What you need to do ▸
- A) In the article on sleeping after a mastectomy, condense the paragraph that begins "Mastectomy is a type of surgery" into a short bulleted list that keeps its main facts.
- B) Continue the article on sleeping after a mastectomy from the point where it stops.

How to Sleep After a Mastectomy

How to Sleep After a Mastectomy

Medically reviewed by Dr. Doug Blayney on April 8, 2024


Mastectomy is a type of surgery sometimes recommended for the treatment of breast cancer. When cancer has advanced within the breast or is present in multiple areas of the breast, the complete removal of the breast through mastectomy is usually  necessary to halt its progression. Getting enough restful sleep is really important for helping your body recover after a mastectomy. Sleep helps your body heal and regain strength. But sometimes, it can be hard to get a good night's sleep after surgery. You might feel discomfort or pain from the surgery site, or have trouble finding a comfortable position to sleep in. Emotional stress and worries about recovery can also keep you awake. I had a bilateral (double) mastectomy a decade ago, and I remember that finding a comfortable position to sleep was a challenge. Today we’ll walk through some tips to help you (or your loved one!) get a better night’s sleep after having a mastectomy surgery.

Understanding the Challenges

I once heard someone call a mastectomy an amputation. That made a lot of sense to me because all of a sudden you have an empty space where you once had a breast. Learning to live with this “new normal” can be really jarring at first, but it’s amazing how quickly you adapt to this new physical situation.

Data under study ▸
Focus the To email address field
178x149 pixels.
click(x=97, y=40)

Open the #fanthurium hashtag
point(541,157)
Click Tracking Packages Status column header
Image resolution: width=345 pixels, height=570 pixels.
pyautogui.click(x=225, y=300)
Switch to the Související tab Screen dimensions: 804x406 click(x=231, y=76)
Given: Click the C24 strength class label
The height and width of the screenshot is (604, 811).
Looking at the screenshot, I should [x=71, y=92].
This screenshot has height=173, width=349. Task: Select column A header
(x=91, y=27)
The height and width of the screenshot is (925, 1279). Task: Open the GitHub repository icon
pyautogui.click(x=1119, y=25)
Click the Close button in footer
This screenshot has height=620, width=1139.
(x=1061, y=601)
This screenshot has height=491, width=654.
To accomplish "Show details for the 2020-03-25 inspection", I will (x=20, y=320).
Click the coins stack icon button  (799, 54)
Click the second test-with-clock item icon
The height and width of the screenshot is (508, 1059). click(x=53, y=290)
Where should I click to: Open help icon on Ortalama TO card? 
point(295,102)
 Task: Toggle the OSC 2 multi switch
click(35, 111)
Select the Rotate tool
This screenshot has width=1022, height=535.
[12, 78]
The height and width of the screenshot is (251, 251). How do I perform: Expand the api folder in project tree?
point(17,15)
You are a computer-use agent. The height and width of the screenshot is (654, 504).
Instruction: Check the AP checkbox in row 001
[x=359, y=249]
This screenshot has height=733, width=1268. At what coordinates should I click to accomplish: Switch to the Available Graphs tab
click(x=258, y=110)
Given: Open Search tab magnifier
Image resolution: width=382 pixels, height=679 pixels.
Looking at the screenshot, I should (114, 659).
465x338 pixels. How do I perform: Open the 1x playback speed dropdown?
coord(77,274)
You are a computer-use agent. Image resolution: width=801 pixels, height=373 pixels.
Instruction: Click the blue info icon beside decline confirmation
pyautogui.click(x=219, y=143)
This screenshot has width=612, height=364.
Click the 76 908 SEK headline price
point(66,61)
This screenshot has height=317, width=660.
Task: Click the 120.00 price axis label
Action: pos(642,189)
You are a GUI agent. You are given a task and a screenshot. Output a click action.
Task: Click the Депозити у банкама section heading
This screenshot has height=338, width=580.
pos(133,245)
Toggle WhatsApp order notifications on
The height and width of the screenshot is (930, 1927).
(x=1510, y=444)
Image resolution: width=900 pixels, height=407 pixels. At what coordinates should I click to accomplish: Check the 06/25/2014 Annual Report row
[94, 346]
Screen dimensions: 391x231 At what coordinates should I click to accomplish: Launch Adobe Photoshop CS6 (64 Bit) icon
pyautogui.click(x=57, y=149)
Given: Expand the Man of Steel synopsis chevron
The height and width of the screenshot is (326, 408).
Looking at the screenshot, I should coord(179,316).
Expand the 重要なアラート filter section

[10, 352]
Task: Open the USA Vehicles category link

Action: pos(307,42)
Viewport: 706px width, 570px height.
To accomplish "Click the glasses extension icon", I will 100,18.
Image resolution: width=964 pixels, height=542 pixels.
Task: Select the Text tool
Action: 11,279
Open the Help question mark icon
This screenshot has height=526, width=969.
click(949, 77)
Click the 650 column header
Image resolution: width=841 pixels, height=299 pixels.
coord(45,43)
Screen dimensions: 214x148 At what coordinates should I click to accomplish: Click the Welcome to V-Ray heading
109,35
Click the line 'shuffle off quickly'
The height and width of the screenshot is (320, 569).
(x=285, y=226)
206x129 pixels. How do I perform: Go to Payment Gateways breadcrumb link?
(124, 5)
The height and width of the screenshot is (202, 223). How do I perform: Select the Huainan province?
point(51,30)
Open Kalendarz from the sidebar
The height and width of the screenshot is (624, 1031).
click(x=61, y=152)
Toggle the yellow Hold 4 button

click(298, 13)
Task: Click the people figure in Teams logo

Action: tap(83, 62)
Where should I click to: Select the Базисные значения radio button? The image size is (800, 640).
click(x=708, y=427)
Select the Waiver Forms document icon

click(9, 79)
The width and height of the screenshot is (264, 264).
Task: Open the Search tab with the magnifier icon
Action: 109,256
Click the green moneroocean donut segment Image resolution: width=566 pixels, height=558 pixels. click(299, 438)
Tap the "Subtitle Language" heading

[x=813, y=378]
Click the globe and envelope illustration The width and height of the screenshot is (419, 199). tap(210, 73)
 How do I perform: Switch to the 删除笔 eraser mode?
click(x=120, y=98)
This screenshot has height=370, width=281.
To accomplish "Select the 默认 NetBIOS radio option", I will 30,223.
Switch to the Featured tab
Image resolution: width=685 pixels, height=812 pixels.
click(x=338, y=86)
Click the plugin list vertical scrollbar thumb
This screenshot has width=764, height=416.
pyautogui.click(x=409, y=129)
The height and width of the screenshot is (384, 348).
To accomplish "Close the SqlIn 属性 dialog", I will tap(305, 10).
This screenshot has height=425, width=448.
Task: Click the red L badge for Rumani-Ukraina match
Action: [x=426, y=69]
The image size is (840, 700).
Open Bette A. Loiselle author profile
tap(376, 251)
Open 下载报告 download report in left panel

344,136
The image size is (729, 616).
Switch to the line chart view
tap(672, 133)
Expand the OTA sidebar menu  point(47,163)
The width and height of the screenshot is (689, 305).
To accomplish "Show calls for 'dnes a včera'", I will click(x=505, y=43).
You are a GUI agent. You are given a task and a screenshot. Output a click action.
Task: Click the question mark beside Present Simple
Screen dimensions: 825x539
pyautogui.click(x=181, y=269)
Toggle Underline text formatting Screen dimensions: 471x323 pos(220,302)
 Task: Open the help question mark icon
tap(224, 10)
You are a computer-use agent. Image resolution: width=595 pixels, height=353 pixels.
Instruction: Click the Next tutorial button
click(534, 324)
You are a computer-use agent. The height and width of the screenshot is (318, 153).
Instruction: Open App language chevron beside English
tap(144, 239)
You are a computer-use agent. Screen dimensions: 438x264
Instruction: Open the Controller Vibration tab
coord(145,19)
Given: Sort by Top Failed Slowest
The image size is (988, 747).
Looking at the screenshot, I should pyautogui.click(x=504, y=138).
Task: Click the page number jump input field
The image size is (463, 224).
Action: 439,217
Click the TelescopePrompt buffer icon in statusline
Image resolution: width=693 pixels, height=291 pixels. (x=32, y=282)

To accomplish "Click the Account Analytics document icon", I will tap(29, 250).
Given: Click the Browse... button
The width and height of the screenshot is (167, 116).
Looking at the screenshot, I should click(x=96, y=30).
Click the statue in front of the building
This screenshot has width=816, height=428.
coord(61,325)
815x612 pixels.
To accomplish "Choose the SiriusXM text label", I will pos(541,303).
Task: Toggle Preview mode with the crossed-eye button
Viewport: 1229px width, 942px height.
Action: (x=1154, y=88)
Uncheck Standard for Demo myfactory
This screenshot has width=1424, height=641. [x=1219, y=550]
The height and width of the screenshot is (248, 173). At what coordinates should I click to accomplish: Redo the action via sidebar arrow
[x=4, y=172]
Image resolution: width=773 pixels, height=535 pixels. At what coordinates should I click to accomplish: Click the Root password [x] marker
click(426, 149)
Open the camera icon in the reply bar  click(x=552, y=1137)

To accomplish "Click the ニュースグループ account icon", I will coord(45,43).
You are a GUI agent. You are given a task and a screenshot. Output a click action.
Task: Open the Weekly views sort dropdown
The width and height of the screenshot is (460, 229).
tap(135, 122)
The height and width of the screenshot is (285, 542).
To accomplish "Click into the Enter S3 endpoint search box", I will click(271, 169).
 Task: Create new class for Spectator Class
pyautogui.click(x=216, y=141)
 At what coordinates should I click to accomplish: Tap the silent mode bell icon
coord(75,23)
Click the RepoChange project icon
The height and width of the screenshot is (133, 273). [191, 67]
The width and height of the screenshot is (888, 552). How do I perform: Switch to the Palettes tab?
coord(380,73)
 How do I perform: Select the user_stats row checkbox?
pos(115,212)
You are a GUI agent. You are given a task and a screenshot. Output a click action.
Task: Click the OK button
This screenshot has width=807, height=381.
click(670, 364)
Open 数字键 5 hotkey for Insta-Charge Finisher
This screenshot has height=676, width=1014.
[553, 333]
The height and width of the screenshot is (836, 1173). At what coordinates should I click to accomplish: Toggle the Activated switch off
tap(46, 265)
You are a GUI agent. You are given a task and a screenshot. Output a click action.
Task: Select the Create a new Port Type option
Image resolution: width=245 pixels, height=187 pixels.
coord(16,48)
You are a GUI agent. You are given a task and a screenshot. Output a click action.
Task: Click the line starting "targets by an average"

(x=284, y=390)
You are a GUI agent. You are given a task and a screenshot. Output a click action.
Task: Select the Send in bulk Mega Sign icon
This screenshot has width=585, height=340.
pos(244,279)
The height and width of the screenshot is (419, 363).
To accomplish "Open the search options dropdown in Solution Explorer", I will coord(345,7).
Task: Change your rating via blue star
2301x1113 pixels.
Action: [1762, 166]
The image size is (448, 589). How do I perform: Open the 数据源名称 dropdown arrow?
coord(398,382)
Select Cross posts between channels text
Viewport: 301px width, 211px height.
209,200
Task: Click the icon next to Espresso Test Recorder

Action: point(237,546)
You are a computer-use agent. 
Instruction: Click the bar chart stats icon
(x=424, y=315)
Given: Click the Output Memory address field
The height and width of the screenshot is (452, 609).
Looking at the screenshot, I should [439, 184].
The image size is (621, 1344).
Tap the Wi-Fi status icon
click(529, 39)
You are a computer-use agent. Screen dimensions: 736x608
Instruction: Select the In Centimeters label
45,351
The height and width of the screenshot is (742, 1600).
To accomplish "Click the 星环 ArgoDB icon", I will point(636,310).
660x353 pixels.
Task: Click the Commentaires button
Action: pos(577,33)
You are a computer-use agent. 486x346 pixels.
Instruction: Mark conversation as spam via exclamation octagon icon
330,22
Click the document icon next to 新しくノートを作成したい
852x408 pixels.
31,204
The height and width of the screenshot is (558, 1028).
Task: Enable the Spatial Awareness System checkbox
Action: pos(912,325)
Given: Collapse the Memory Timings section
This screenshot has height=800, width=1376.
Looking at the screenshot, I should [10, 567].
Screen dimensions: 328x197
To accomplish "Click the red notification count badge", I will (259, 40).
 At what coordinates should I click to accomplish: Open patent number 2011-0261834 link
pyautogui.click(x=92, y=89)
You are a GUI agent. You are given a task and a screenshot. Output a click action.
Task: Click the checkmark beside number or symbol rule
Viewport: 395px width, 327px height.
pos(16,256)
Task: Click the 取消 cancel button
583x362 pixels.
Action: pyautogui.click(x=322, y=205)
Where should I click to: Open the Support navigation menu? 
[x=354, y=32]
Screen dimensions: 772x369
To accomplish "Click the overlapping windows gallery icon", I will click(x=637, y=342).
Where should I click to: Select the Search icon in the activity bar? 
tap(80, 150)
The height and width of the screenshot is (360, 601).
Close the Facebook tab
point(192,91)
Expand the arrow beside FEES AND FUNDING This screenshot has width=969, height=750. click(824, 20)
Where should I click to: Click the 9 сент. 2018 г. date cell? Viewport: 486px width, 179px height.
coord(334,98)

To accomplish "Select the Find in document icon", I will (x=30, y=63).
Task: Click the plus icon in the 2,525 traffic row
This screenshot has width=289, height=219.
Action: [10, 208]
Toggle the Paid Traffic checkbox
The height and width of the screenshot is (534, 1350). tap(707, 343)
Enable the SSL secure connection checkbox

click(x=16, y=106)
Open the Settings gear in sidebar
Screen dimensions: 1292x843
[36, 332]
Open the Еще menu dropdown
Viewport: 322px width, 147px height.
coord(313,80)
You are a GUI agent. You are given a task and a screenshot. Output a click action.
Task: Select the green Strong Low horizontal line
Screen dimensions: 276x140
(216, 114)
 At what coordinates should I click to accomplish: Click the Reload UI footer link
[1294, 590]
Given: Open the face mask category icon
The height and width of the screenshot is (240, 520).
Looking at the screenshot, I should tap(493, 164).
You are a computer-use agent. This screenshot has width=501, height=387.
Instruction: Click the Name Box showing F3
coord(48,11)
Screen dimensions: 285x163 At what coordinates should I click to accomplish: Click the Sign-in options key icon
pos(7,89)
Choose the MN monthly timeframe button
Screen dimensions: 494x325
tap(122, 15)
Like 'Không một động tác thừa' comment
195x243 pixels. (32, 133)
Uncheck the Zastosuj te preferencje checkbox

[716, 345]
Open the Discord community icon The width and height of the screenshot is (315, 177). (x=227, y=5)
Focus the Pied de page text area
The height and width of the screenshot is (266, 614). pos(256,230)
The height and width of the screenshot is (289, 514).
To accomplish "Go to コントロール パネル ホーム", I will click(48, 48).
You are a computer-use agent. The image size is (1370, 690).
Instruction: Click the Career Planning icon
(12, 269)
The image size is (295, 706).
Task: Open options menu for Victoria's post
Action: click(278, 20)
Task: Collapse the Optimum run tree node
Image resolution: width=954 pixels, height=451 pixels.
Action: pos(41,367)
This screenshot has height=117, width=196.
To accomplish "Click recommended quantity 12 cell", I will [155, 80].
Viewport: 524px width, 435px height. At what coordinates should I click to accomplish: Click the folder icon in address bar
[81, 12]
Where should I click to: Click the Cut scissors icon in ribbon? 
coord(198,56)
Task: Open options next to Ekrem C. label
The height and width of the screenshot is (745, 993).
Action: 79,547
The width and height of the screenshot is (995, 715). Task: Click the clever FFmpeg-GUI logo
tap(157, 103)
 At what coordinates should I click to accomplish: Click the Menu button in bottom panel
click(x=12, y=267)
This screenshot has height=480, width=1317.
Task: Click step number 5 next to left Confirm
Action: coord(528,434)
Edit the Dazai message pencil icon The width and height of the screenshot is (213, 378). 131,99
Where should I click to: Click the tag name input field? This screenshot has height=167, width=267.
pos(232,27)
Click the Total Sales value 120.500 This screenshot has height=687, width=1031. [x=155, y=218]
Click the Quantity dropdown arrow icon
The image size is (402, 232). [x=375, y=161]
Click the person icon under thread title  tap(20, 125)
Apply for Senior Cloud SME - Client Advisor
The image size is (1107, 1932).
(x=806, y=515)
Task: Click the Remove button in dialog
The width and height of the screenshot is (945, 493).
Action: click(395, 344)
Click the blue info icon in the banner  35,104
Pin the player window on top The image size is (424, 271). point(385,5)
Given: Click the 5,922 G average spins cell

Results for each task ▸
- A)
- Mastectomy is surgery sometimes recommended to treat breast cancer.
- Removing the whole breast is usually necessary to stop the cancer's progression when it has advanced within the breast or appears in several areas of it.
- Restful sleep helps the body heal and regain strength after the surgery.
- Sleep can be hard after surgery because of pain or discomfort at the surgery site, difficulty finding a comfortable position, and emotional stress or worries about recovery.
- The author had a bilateral (double) mastectomy a decade ago and found a comfortable sleeping position hard to find.
- The piece offers tips for patients or their loved ones to sleep better after a mastectomy.

- B)
Post-Mastectomy Discomfort

After my mastectomy, I experienced discomfort like soreness and tightness in my chest area, which made it hard to find a comfortable position to sleep. Dealing with drain tubes was also challenging as they caused irritation and got in the way during the night. Emotional stress added to the difficulty, making it tough to relax and get a good night's rest.

The Role of Sleep in Recovery/ Why Sleep is So Important After a Mastectomy or Breast Surgery? 

Quality sleep is super important after mastectomy or breast surgery because it helps our bodies heal and makes us feel better overall. When we sleep well, our bodies can repair the tissues that were affected by surgery, like where the breast was removed, and this helps us recover faster. Plus, good sleep also boosts our mood and energy levels, making it easier to cope with the challenges of recovery and feel more like ourselves again.

Tips for Better Sleep After Mastectomy

We’ve put together some tips for sleeping after a mastectomy from our community. Be sure to comment below if we missed anything that really helped you get a better night’s sleep after a mastectomy surgery.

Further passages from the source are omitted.